Benny Johnson

No. 33, 38, 0, 22
- Position: Cornerback

Personal information
- Born: June 29, 1948 Fort Valley, Georgia, U.S.
- Died: August 10, 1988 (aged 40) Orlando, Florida, U.S.
- Listed height: 5 ft 11 in (1.80 m)
- Listed weight: 178 lb (81 kg)

Career information
- High school: Jones (Orlando, Florida)
- College: Johnson C. Smith (1966–1969)
- NFL draft: 1970: 6th round, 144th overall pick

Career history
- Houston Oilers (1970–1973); Philadelphia Bell (1974); San Diego Chargers (1975)*; Denver Broncos (1975)*; New Orleans Saints (1976);
- * Offseason or practice squad member only
- Stats at Pro Football Reference

= Benny Johnson (American football) =

American football player (1948–1988)

Benny L. Johnson (June 29, 1948 – August 10, 1988) was an American professional football cornerback who played five seasons in the National Football League (NFL) with the Houston Oilers and New Orleans Saints. He was selected by the Oilers in the sixth round of the 1970 NFL draft after playing college football at Johnson C. Smith University. He also played for the Philadelphia Bell of the World Football League (WFL).

==Early life and college==
Benny L. Johnson was born on June 29, 1948, in Fort Valley, Georgia. He attended Jones High School in Orlando, Florida.

He played college football for the Johnson C. Smith Golden Bulls of Johnson C. Smith University from 1966 to 1969.

==Professional career==
Johnson was selected by the Houston Oilers in the sixth round, with the 144th overall pick, of the 1970 NFL draft. He played in all 14 games for the Oilers during his rookie season in 1970, returning 15 kicks for 320 yards. He appeared in ten games, starting four, in 1971. He played in all 14 games, starting ten, during the 1972 season, totaling one interception for 34 yards, 13 kick returns for 230 yards, one fumble, and two fumble recoveries. Johnson played in 13 games, starting four, in 1973. He became a free agent after the 1973 season.

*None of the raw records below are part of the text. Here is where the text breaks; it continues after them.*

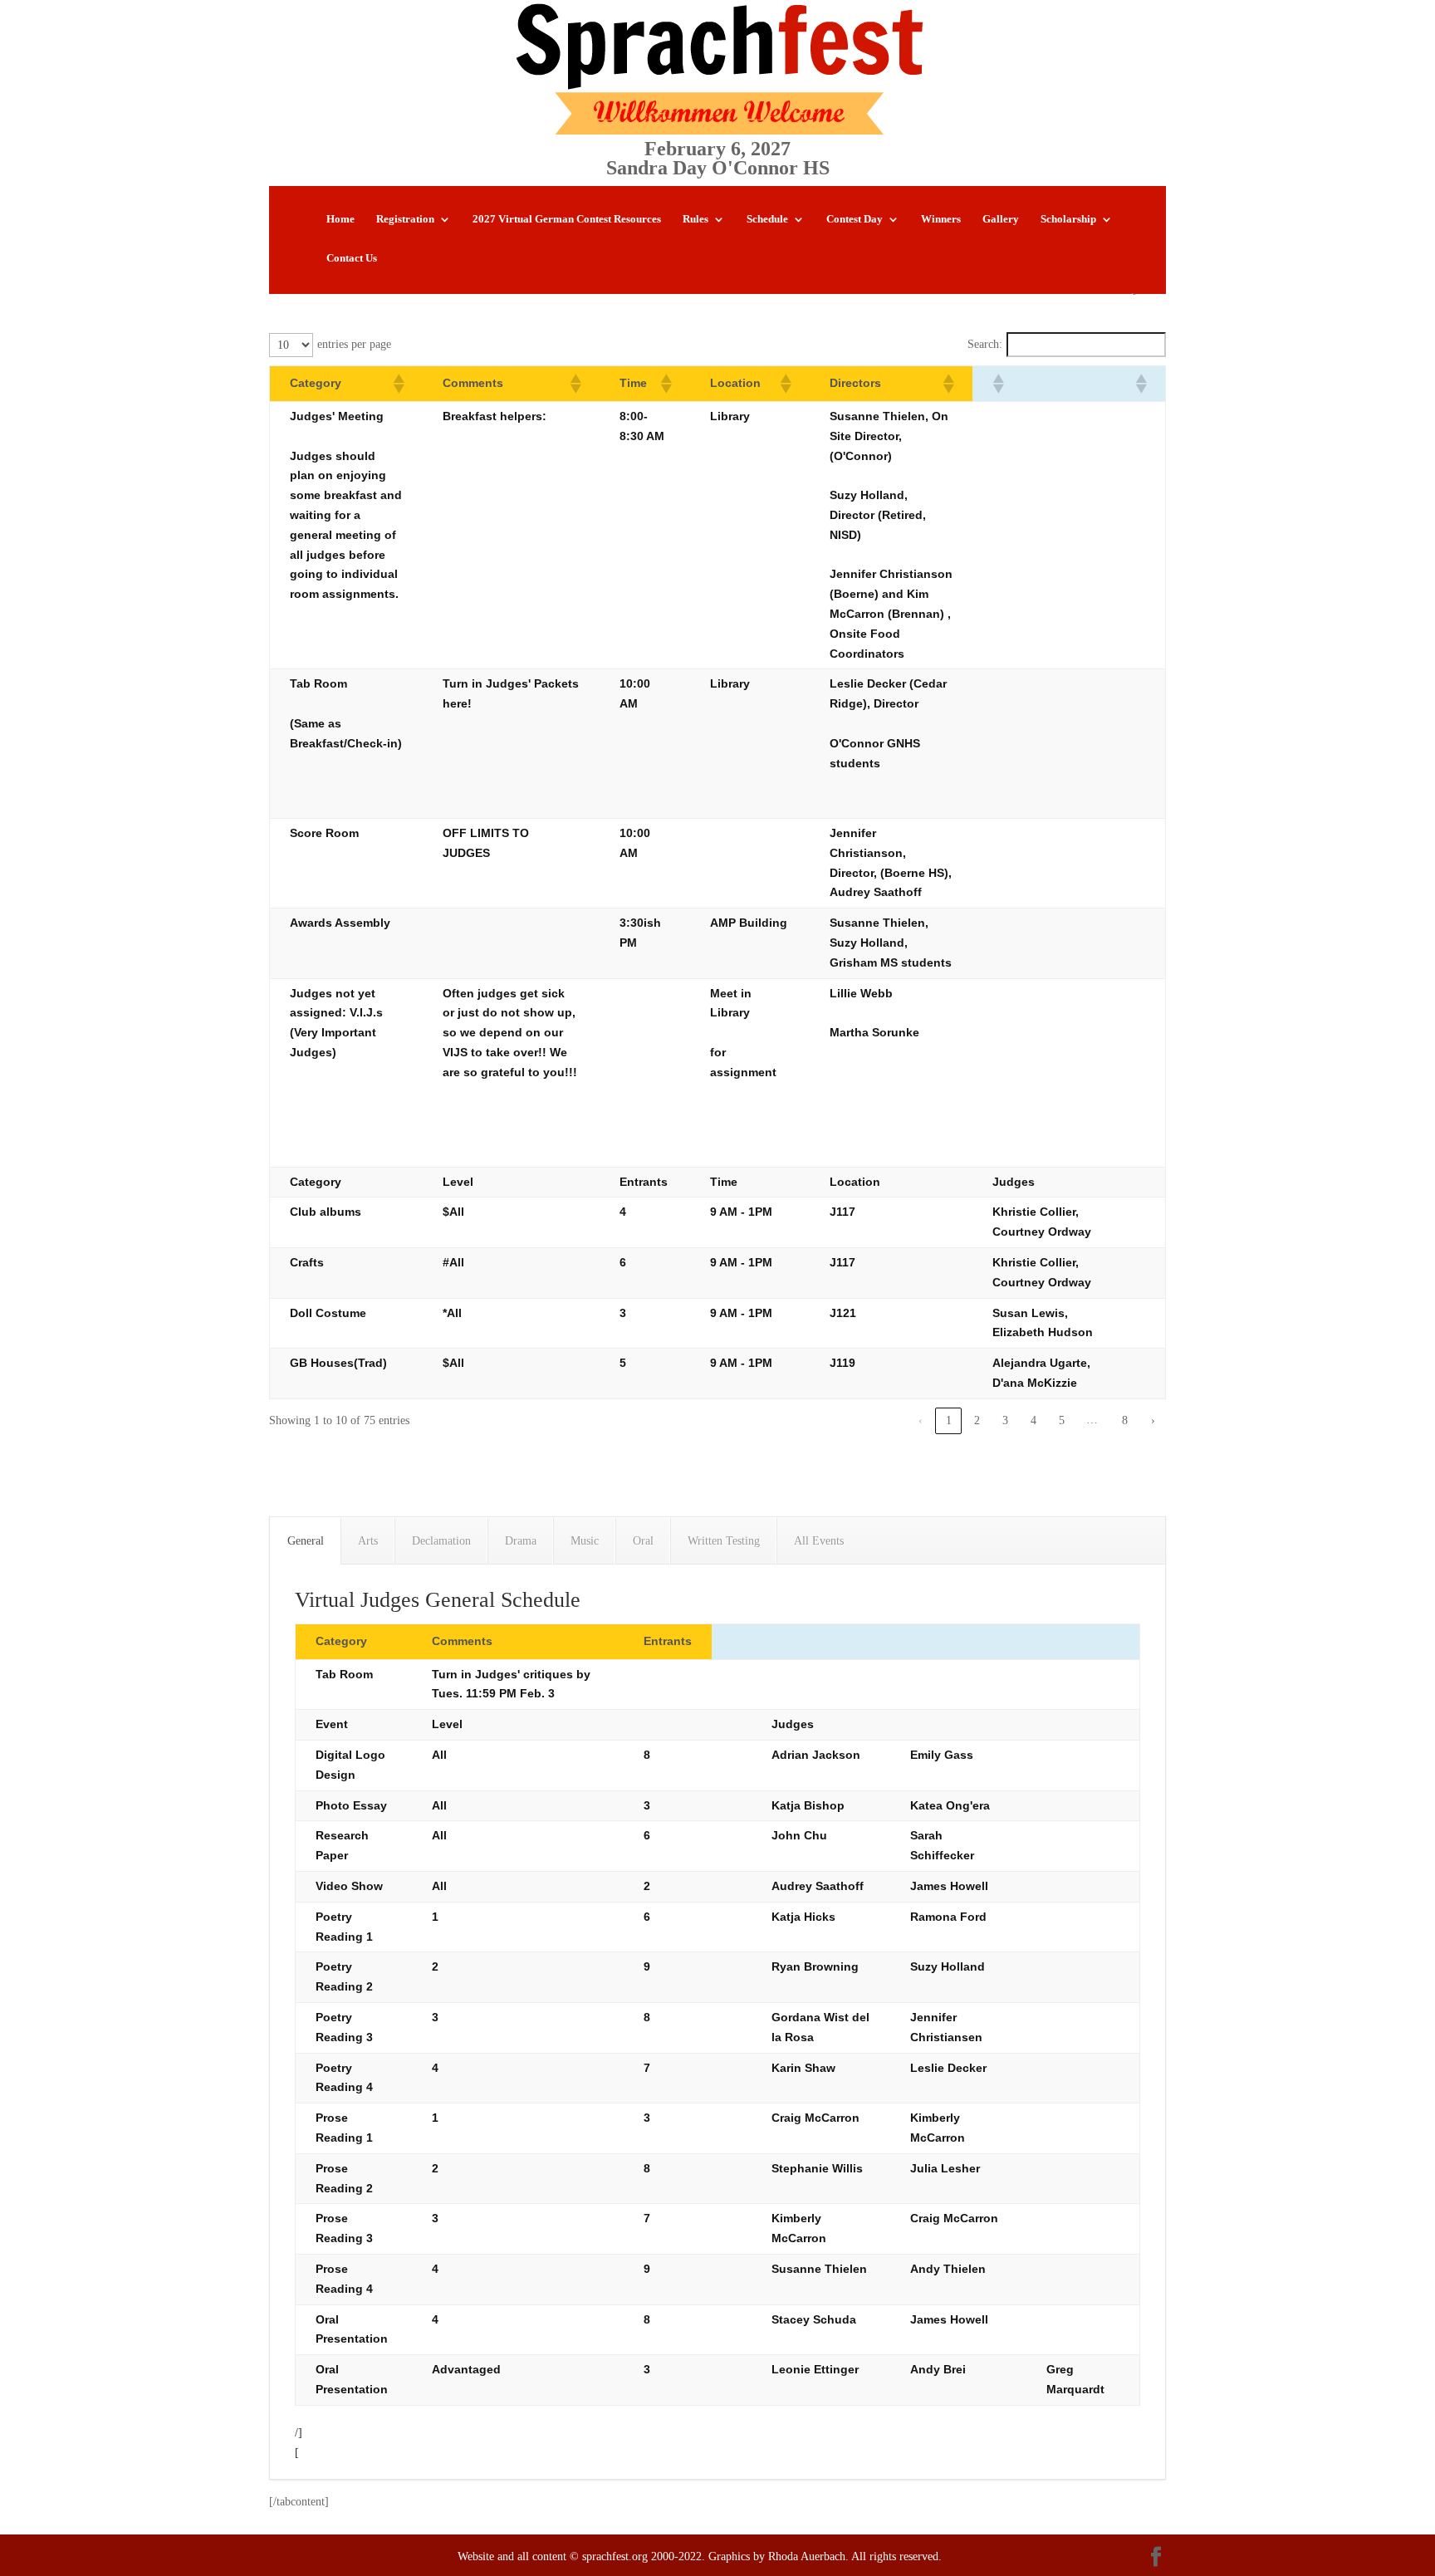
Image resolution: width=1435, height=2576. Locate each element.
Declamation (441, 1541)
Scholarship (1068, 219)
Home (340, 219)
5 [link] (1062, 1420)
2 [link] (977, 1420)
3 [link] (1005, 1420)
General (305, 1541)
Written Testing (724, 1541)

Johnson signed with the Philadelphia Bell of the World Football League on July 3, 1974. He recorded one interception for the Bell during the 1974 season.

On May 29, 1975, the Oilers traded the rights to Johnson and Booker Brown to the San Diego Chargers for Carl Mauck. Johnson was waived by the Chargers on September 10, 1975.

He was claimed off waivers by the Denver Broncos on September 11, 1975, but was waived soon later on September 17, 1975.

Johnson was signed by the New Orleans Saints on March 29, 1976. He played in nine games for the Saints during the 1976 season. He was released in 1977.

==Personal life==
Johnson spent time as a volunteer assistant coach at his alma mater, Jones High School. On August 10, 1988, at the age of 40, he died of a heart attack while jogging in Orlando, Florida.